**SET EXERCISE**
Rewrite the lines starting at the one containing "Given: Click the" and ending at the end of the records, swapping "thumbnail" for "preview" and changing nothing else. Leave the pictures out of your answer.

**DATA FOR THIS TASK**

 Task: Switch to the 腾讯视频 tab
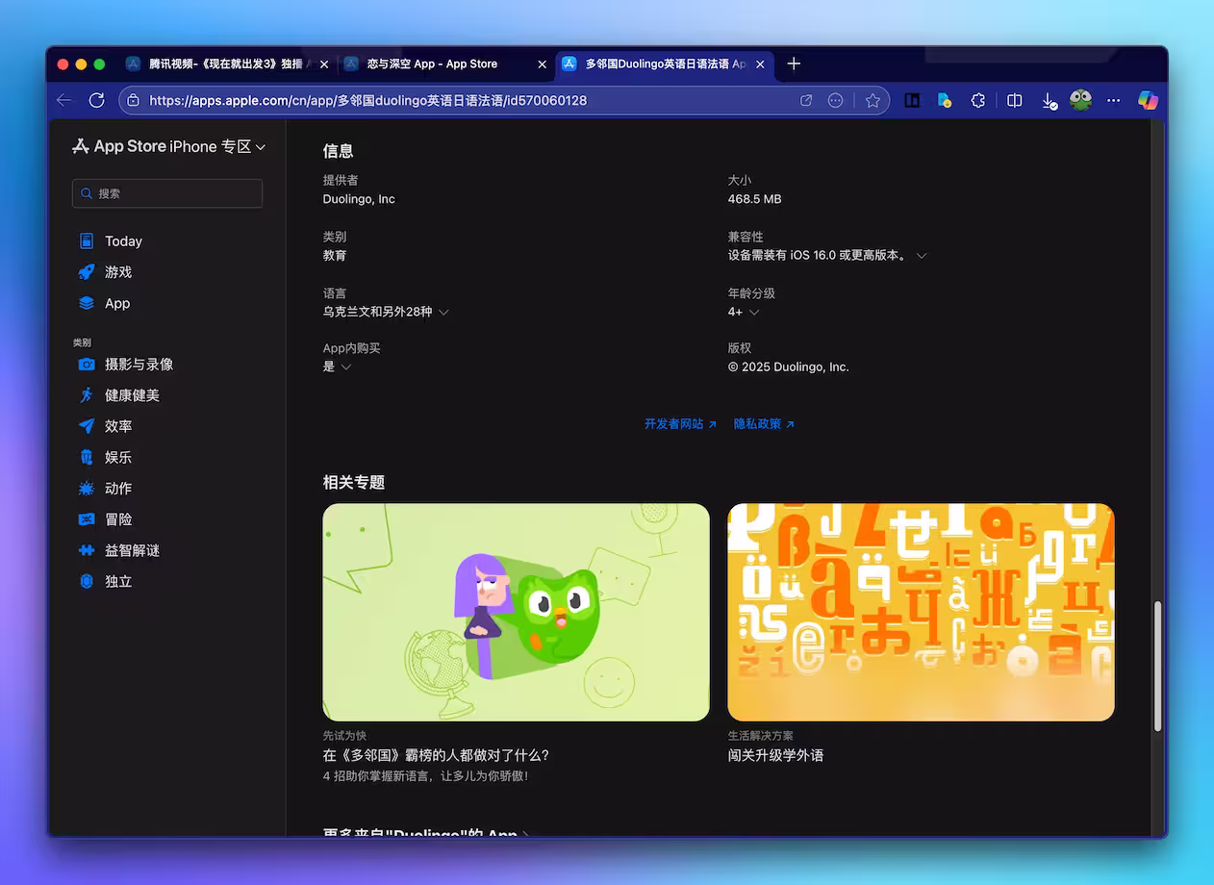click(x=226, y=64)
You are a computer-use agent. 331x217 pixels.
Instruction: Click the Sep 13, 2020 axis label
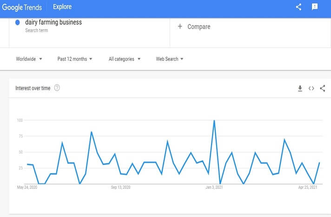coord(120,187)
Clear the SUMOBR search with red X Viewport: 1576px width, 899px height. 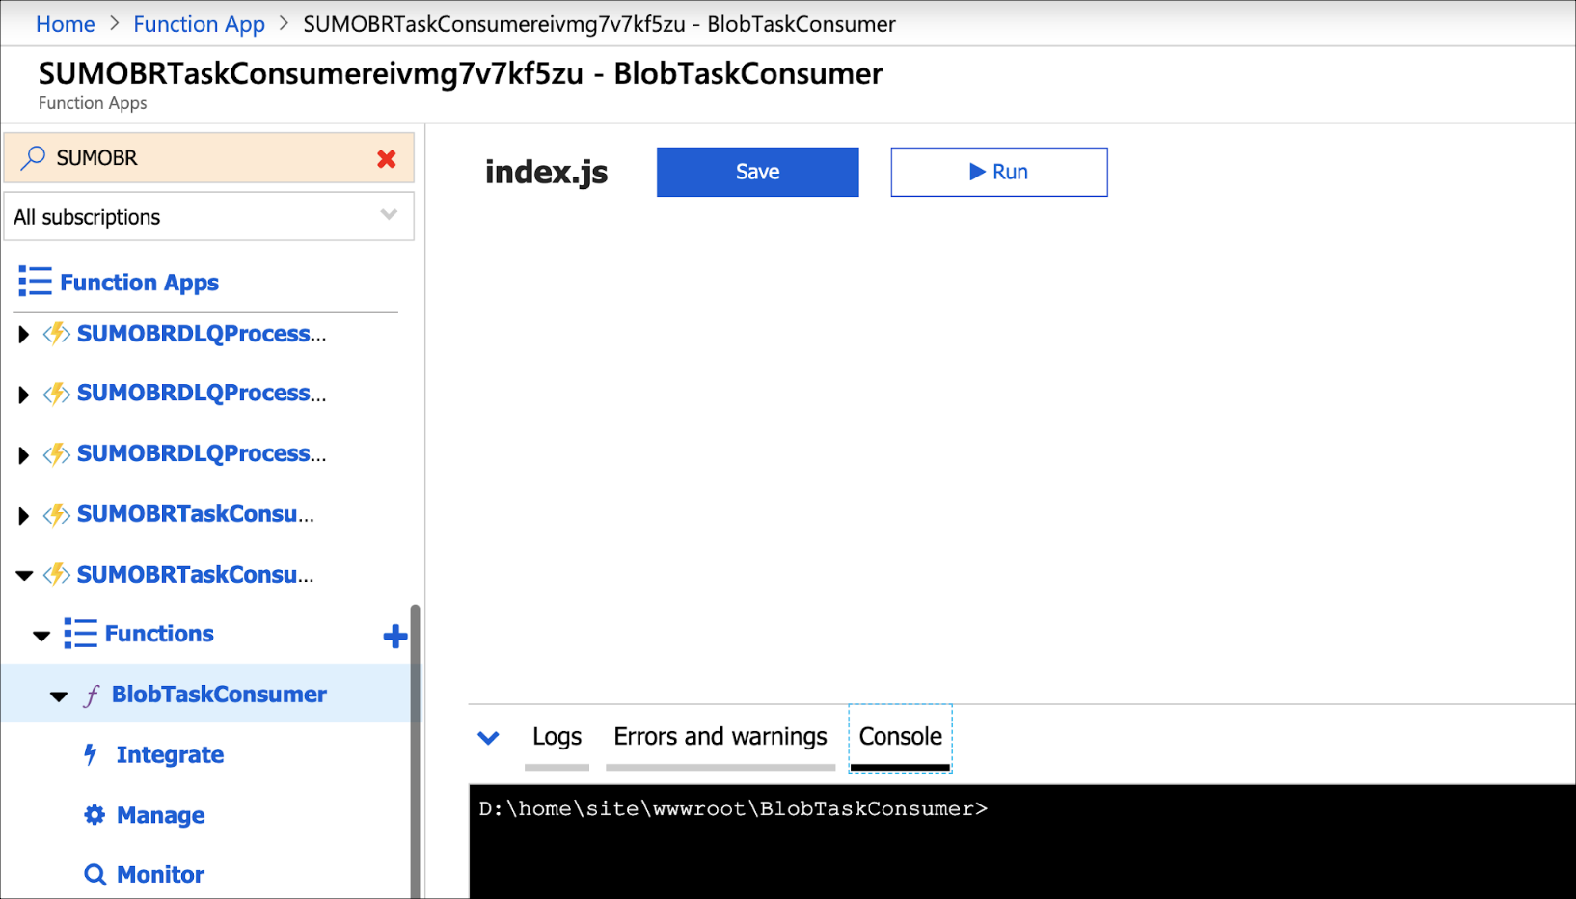tap(387, 159)
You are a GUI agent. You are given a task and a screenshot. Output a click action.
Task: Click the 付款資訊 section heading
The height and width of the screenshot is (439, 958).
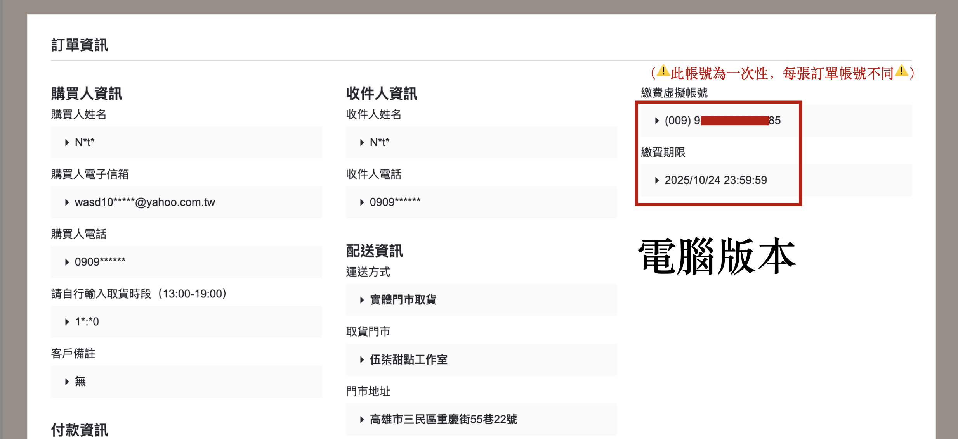click(80, 430)
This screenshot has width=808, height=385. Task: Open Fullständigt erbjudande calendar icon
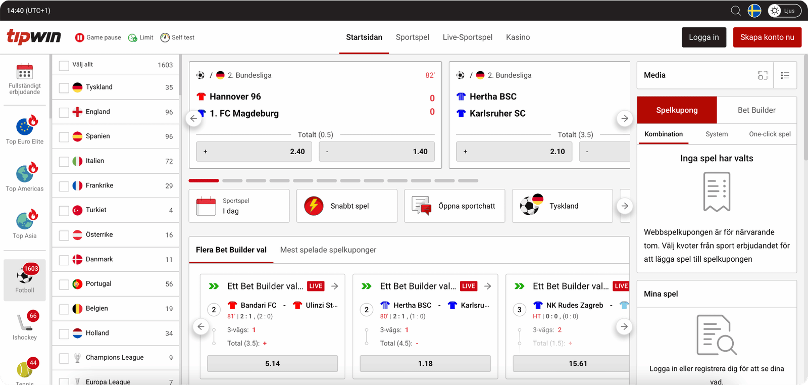(24, 72)
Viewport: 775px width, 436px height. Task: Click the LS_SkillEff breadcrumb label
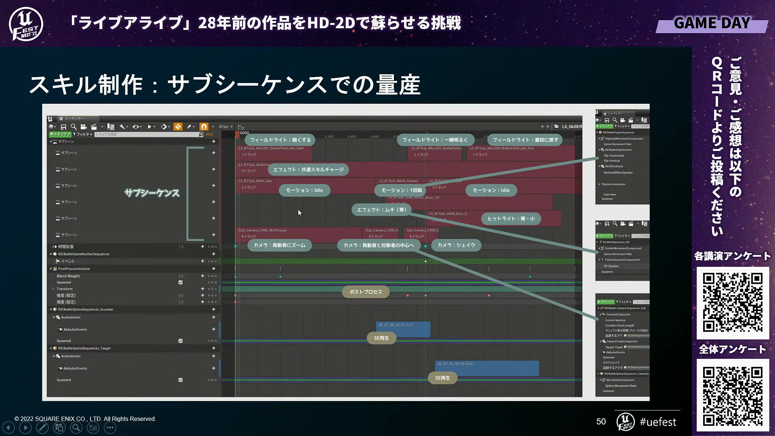[571, 127]
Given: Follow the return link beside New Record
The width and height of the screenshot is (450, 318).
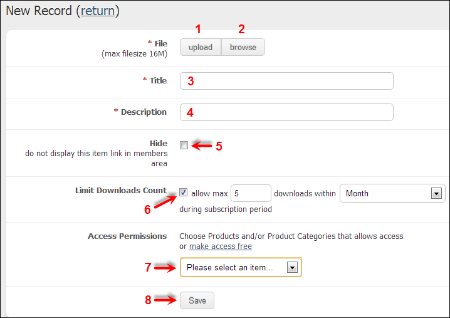Looking at the screenshot, I should [98, 11].
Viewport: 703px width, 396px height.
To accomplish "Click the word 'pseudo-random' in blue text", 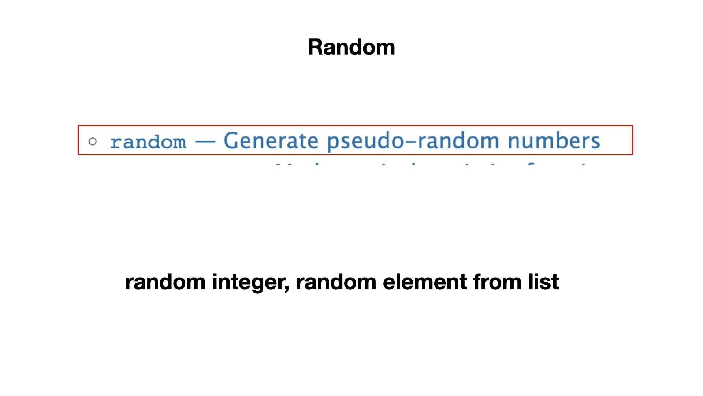I will pyautogui.click(x=413, y=142).
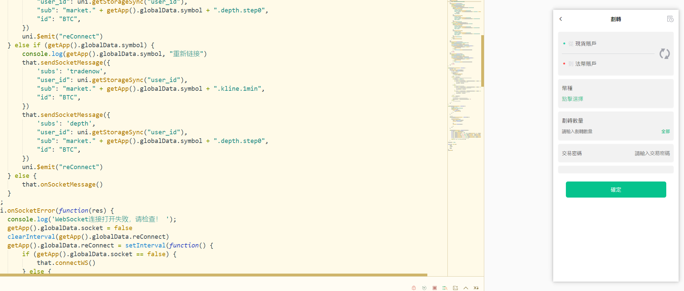Click the horizontal scrollbar under the code
This screenshot has height=291, width=684.
pyautogui.click(x=213, y=275)
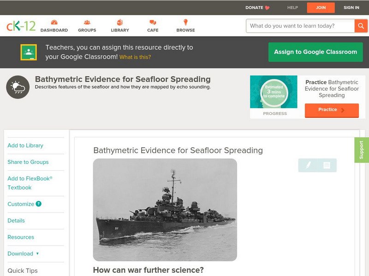Screen dimensions: 369x276
Task: Click the estimated time progress circle
Action: 274,92

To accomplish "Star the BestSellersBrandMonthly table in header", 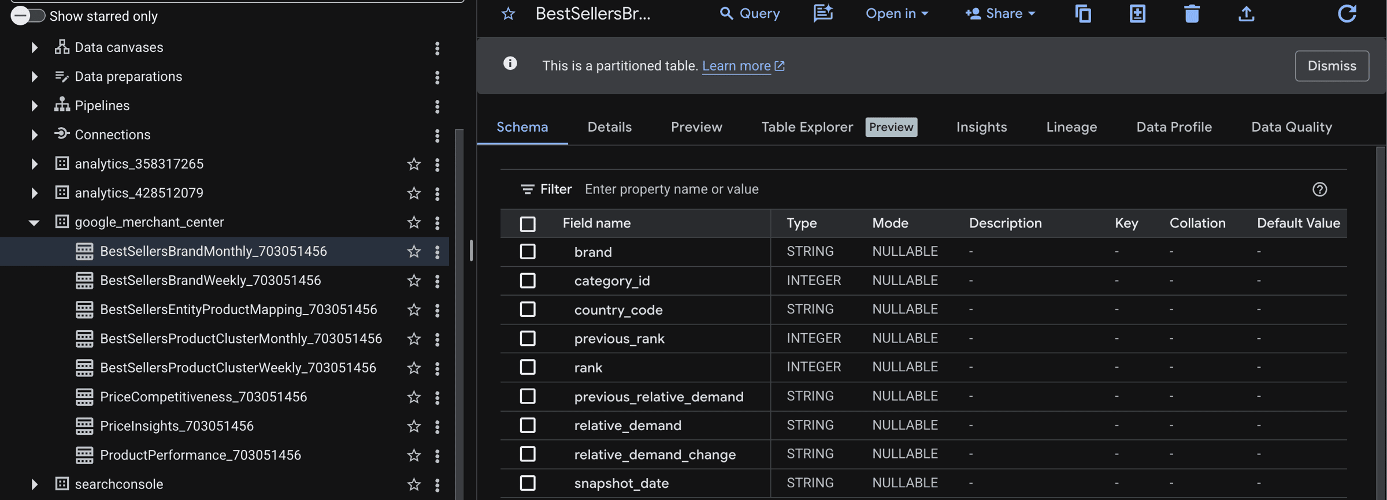I will click(x=508, y=14).
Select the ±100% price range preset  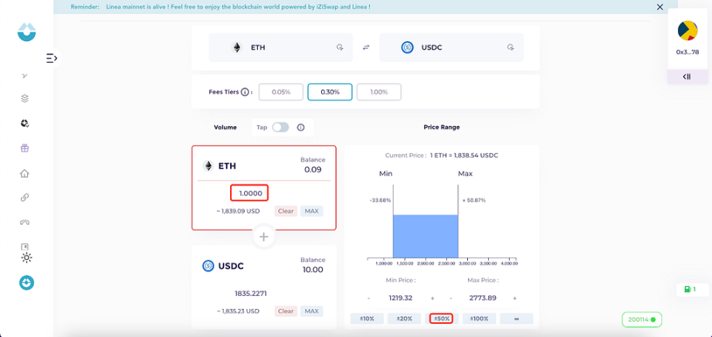pyautogui.click(x=479, y=318)
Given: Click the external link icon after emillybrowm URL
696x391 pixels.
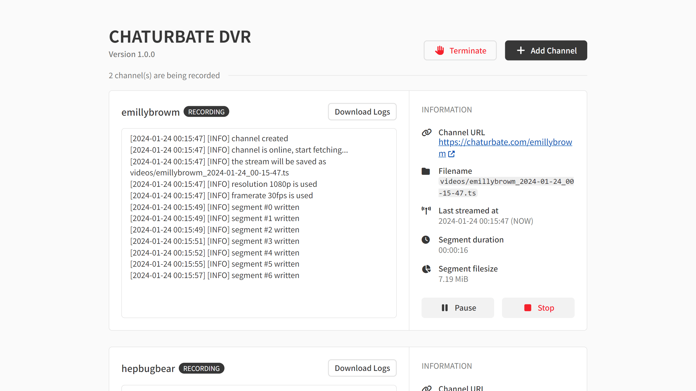Looking at the screenshot, I should pos(451,154).
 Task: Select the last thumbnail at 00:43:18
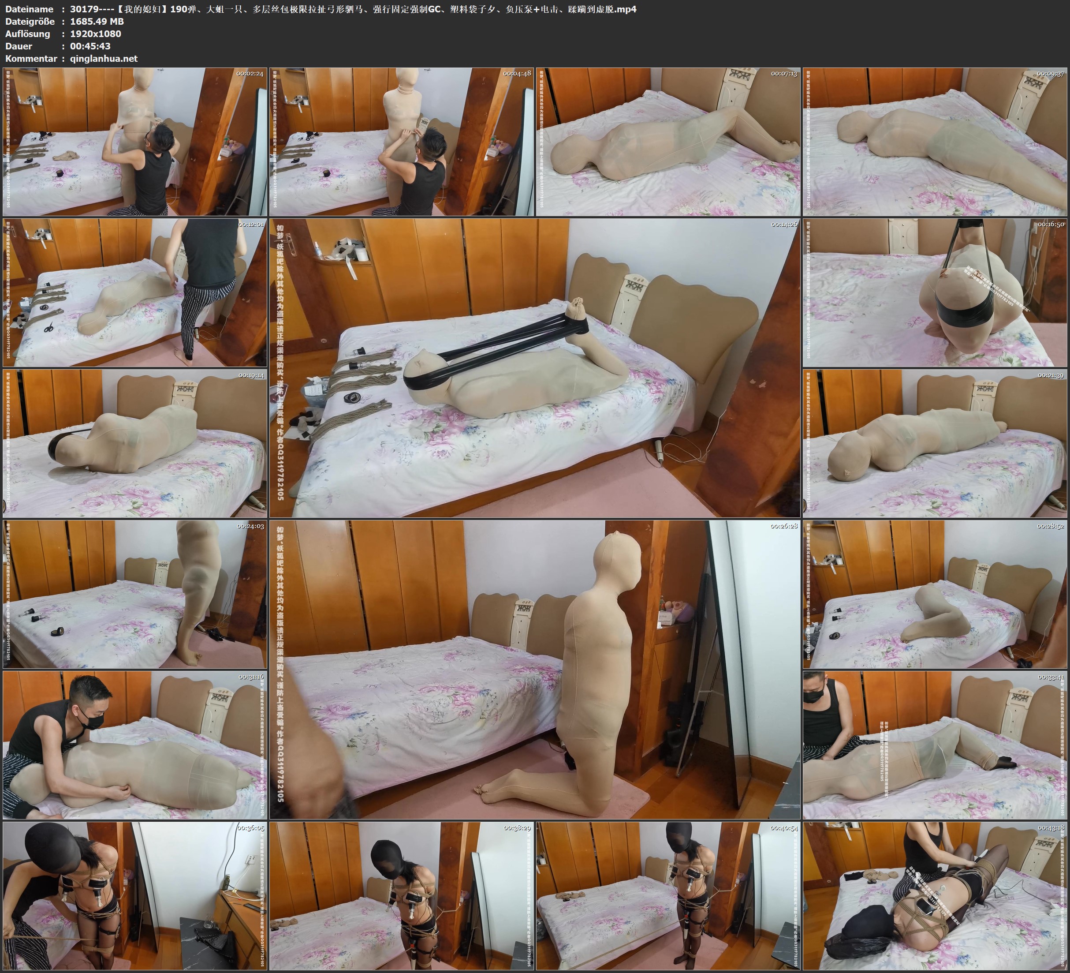(935, 896)
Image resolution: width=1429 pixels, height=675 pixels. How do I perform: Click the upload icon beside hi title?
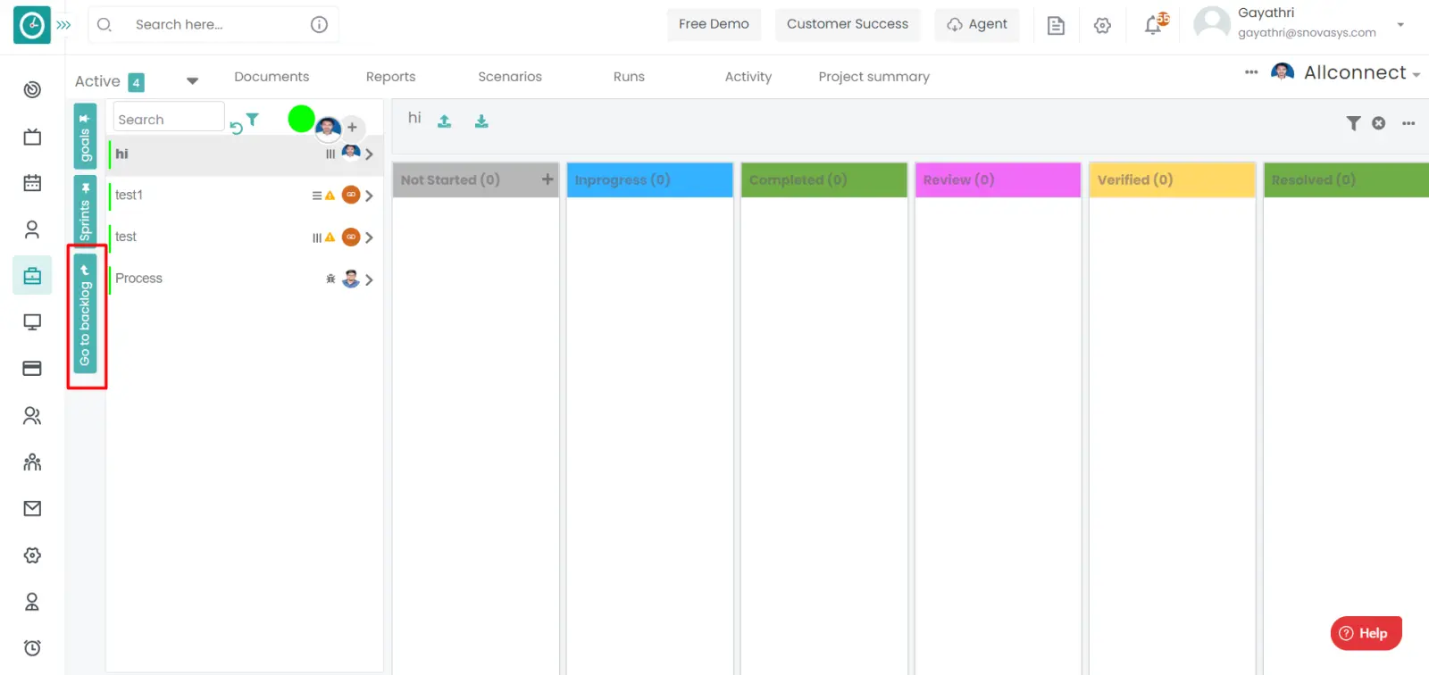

**COMPLETED EXERCISE**
Given: Click the external link icon after emillybrowm URL
696x391 pixels.
Looking at the screenshot, I should pos(451,154).
 Task: Select the last preview at 00:43:18
(935, 896)
Image resolution: width=1429 pixels, height=675 pixels. How do I perform: Click the upload icon beside hi title?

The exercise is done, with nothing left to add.